Problem to work on
Edit the rows, starting with the line that contains "The image size is (962, 830)." and going on through the line that contains "Click the 12", so that "radio" becomes "radio button" and everything else stays unchanged.

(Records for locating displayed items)
○ ○ ○ ○ ○
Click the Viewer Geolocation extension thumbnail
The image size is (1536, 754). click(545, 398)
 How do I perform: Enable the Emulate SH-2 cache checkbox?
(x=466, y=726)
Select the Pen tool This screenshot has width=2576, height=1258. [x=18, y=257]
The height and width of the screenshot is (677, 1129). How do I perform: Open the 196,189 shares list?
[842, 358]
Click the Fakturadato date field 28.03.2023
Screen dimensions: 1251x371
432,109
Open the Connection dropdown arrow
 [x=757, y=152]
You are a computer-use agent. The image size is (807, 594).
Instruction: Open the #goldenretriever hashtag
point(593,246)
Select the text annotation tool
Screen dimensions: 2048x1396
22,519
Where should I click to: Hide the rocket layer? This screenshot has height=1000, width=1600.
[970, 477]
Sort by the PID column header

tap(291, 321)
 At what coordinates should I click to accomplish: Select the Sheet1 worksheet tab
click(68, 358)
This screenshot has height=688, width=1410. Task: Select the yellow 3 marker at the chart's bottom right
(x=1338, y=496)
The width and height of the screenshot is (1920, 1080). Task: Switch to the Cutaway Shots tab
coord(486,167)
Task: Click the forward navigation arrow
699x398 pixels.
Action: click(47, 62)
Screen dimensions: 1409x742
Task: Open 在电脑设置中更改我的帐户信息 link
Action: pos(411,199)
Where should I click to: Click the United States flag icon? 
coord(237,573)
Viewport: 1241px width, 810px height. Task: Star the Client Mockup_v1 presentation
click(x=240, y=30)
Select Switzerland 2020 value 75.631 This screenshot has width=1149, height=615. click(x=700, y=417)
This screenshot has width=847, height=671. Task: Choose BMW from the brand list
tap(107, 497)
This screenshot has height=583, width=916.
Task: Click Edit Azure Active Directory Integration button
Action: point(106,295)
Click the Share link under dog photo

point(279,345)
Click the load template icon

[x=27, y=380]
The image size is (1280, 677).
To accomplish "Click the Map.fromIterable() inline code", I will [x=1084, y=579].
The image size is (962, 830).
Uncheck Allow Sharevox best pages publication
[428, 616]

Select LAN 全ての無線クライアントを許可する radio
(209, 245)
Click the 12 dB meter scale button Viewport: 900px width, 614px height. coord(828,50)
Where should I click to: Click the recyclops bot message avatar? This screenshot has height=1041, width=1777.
○ ○ ○ ○ ○
Answer to the problem
The image size is (962, 830).
Uncheck Allow Sharevox best pages publication
[428, 616]

Select LAN 全ての無線クライアントを許可する radio button
(209, 245)
Click the 12 dB meter scale button Viewport: 900px width, 614px height. coord(828,50)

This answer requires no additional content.